§ PROBLEM STATEMENT
In the listing below, find the line containing "Image resolution: width=1148" and the line containing "the three-dot post". Repeat exactly those two lines and every line between them, nothing more.

§ DATA TO USE
+ + + + +
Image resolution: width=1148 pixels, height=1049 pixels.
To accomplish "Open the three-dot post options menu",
+ + + + +
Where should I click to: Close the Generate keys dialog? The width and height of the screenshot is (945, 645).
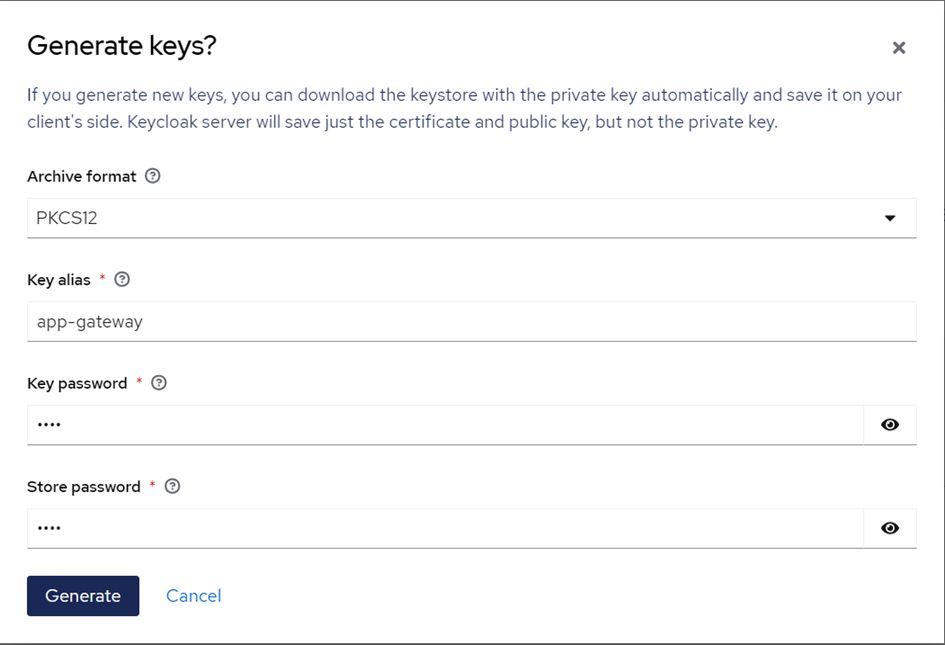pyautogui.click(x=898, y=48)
+ + + + +
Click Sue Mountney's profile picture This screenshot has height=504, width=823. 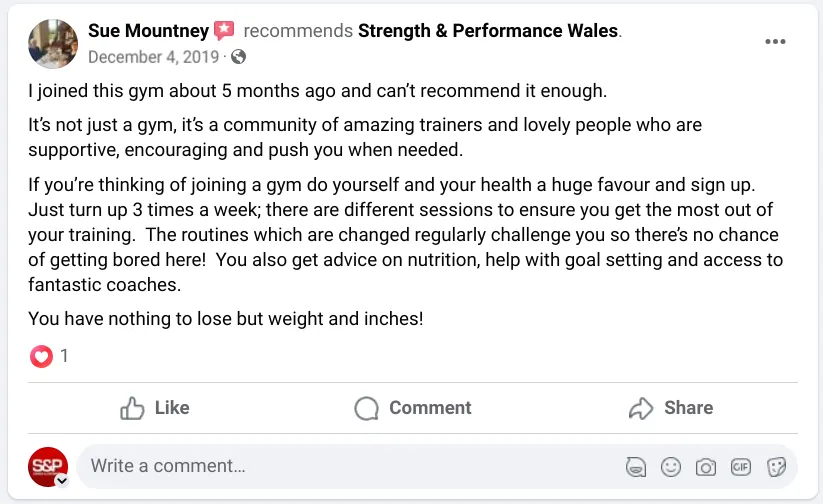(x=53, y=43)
+ + + + +
§ OUTPUT FOR THIS TASK
Image resolution: width=1148 pixels, height=1049 pixels.
To accomplish "Open the three-dot post options menu",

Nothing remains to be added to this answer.